Luc managed to get a sample of Max's hair, so he could prove he was a drug user, and a worried Max asked Eddi to go to Brighton with him. Eddi agreed to leave, but when she went to get Max's bag she found the painkillers and realised he was a drug addict. Luc also learned the truth and Max left the hospital. Potts said that Eddi believed Luc had ruined her chance at happiness with Max. When Eddi was later seen with a box of painkillers, Potts commented that if she took them it would be "the start of a slippery slope." Eddi did become addicted to painkillers and Luc tried to help her overcome that addiction. Eddi initially refused to face up to her problem and tried to run away. However, her body reacted to the lack of drugs in her system and she could not carry on. Luc then managed to get Eddi to accept how much of a hold the medication had over her.

===Departure===
During the episode broadcast on 23 October 2012, Eddi left Holby to get help for her addiction. Shortly after the episode aired, it was confirmed that Potts had left the show after more than a year in the show. Producers did not announce her departure prior to the episode's airing, in order to surprise viewers. Of her departure, Potts stated "I am proud that I have been a part of this fantastic programme and I'm really thankful that I have had the opportunity to work on this show. I'd never say never to coming back – I absolutely love the programme and all the people at Holby." Consultant series producer Justin Young said he was sad to see Potts leave, but knew that her character would only be part of the show for a short time. He praised Potts for creating "a fantastic character" and being part of one of the most popular couples in the show's history. He added "Sarah-Jane was great to work with and we miss her. It's the end of Luc and Eddi's story for now, but who knows what the future might hold?"

==Reception==
A Daily Post columnist believed Eddi and Chantelle "could be the answer to all Sacha's problems". A critic for the Daily Mirror disliked Eddi, saying "she's totally full of herself, and kind of annoying, but still preferable to nurse Tait". A reporter for the Daily Record observed "Eddi may appear to have put her wild youth behind her, but when it comes to hospital hierarchy, her rebellious side comes to the fore." Of Eddi's and Luc's first meeting, a Daily Mirror reporter commented that she made "the classic mistake this week of assuming a strange bloke she bumps into on the hospital roof is a patient." Another reporter for the publication thought the arrival of Eddi's brother made her "face up to demons in her past".

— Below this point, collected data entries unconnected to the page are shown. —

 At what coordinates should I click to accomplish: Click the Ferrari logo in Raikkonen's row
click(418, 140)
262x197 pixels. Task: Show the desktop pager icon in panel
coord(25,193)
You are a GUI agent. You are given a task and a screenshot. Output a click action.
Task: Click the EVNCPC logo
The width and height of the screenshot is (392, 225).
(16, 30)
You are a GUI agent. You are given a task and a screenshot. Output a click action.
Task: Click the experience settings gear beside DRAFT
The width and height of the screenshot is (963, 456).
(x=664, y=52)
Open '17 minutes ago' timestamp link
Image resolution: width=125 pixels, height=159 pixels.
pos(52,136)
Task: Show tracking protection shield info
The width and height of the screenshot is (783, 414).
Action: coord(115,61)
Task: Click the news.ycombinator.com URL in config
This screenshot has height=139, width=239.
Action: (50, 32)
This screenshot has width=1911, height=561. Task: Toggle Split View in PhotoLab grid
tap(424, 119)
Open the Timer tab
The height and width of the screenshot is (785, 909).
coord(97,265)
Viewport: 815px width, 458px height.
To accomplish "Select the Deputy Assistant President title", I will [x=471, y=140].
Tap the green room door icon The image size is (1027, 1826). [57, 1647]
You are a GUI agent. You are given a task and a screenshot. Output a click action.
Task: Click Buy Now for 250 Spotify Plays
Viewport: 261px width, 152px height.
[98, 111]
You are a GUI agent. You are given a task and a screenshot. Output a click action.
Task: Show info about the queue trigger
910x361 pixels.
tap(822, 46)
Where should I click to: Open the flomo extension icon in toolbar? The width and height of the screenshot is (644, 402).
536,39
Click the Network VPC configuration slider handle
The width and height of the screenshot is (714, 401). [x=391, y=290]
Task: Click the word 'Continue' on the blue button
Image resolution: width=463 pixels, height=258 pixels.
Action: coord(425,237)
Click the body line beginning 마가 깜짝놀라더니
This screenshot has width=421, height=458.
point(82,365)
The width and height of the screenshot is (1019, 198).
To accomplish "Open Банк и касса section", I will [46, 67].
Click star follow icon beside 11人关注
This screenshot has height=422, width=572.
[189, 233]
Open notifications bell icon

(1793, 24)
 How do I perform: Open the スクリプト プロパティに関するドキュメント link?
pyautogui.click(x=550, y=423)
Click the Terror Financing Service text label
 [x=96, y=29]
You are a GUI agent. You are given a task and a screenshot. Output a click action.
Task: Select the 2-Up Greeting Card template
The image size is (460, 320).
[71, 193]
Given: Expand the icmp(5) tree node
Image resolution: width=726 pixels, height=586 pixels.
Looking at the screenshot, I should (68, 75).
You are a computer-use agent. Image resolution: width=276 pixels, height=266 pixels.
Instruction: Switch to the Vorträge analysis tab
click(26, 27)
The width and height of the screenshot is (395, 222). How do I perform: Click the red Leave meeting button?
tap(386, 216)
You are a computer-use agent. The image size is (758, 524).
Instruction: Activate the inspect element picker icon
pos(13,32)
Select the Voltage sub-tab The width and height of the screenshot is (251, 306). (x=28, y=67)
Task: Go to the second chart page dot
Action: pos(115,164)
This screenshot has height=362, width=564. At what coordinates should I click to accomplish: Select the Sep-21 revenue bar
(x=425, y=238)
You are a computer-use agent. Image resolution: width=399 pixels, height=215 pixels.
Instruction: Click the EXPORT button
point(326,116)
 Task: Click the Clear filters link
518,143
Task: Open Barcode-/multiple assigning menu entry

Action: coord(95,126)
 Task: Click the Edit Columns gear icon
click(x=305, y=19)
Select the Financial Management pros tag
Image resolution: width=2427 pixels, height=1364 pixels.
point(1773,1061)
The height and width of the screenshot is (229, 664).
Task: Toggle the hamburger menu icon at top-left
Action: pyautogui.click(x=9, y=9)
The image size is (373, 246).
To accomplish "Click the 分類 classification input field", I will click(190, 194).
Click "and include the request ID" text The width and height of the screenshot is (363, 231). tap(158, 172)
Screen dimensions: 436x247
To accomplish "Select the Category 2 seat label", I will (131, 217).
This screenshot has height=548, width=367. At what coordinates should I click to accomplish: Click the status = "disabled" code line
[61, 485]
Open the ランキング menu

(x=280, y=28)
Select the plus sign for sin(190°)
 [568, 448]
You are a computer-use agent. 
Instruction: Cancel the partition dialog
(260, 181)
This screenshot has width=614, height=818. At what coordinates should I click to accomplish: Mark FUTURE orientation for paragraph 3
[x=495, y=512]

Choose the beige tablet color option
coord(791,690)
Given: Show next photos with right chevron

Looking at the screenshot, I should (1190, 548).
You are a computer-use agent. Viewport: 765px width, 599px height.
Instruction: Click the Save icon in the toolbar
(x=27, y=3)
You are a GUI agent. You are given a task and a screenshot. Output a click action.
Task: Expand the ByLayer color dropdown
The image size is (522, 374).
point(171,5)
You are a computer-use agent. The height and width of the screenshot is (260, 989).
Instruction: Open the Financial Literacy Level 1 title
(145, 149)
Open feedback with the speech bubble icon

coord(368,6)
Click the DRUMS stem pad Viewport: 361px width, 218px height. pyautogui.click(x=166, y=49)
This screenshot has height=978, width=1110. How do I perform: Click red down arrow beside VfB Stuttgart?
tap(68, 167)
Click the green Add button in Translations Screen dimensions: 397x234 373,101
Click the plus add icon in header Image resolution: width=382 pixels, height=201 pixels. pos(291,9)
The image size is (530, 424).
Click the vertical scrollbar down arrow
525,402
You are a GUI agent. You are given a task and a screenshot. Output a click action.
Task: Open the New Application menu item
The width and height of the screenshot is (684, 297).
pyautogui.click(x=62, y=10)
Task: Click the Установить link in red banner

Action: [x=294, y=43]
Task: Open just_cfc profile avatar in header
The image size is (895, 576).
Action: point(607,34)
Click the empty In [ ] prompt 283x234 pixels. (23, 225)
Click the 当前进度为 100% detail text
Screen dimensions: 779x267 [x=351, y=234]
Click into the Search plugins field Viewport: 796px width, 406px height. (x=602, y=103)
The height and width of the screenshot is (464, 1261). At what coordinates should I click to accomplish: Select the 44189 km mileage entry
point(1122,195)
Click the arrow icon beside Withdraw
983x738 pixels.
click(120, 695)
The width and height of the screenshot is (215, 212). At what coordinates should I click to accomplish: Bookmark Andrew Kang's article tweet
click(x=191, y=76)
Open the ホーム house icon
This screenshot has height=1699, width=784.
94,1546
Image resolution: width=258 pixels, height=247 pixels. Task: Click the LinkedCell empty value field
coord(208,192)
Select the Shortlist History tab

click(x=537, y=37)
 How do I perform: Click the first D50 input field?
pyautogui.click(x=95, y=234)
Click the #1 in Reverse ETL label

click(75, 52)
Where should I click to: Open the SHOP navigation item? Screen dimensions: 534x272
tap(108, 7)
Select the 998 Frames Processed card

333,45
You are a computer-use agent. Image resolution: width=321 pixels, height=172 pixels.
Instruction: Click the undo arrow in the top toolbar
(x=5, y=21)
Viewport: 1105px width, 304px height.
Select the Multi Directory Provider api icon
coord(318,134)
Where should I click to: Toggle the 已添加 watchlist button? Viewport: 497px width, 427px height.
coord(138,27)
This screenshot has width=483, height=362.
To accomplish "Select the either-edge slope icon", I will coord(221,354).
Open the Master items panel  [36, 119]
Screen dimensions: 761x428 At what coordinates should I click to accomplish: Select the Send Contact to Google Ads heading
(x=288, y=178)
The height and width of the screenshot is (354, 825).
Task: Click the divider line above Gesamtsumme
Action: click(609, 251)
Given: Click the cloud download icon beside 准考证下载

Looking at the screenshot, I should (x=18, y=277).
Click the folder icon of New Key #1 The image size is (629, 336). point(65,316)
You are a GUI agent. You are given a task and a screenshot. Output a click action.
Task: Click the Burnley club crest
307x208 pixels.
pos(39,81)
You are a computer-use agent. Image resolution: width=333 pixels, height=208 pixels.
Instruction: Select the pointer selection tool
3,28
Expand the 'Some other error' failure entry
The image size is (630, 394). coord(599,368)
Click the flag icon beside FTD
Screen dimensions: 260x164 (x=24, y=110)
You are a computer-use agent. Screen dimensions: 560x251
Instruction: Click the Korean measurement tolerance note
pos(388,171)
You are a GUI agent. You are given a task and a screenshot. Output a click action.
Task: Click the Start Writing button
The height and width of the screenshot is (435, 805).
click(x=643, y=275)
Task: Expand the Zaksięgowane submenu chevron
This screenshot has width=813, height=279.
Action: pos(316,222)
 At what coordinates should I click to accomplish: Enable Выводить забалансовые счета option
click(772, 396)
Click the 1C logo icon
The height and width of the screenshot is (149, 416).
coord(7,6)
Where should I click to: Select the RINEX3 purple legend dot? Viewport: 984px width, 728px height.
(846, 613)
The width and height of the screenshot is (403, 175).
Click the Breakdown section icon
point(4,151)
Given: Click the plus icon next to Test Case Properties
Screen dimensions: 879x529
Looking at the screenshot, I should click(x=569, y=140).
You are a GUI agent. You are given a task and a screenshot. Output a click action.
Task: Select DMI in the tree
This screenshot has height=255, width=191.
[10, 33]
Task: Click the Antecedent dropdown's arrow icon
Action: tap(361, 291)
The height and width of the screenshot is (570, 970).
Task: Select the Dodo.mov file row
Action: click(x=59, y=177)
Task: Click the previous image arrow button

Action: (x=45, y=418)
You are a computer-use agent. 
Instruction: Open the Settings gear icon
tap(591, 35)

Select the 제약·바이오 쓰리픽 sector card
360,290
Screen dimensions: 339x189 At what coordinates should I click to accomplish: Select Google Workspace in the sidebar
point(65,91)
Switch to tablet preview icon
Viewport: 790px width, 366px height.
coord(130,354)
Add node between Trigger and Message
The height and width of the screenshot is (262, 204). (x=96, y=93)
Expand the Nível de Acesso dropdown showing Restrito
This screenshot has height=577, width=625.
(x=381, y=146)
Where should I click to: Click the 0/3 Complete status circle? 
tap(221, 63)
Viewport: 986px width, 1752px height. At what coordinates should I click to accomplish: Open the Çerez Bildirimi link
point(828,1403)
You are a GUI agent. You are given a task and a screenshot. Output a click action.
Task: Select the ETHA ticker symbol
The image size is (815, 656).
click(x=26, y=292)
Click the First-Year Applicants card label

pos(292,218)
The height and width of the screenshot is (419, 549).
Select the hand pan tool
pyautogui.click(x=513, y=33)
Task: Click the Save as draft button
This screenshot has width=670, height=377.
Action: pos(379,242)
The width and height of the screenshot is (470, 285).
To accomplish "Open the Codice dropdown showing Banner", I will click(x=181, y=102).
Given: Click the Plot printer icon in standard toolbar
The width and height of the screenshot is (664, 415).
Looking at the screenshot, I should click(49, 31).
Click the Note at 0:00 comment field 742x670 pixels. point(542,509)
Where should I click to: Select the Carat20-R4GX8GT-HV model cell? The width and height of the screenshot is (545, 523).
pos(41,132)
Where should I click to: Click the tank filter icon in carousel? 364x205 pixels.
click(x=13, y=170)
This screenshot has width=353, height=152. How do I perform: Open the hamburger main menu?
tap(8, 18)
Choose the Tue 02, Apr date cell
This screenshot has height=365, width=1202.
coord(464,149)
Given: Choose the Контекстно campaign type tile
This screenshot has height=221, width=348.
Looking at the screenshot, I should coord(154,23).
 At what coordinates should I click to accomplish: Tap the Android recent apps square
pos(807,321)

The Daily Mirrors Jane Simon hoped Eddi was "secretly in love with Luc" when she asked for a ward transfer to get away from him. Simon later noted the speed in which Eddi's drug addiction occurred, saying "In less than a month, Eddi's brand new addiction to the fictional painkiller Camoxidan led to her making a public exhibition of herself at Chrissie and Sacha's wedding." After Luc took Eddi away on a break, Simon quipped "When she's not throwing up, it's actually quite romantic." The Eddi and Luc pairing proved popular with viewers, who dubbed them "Team Leddi".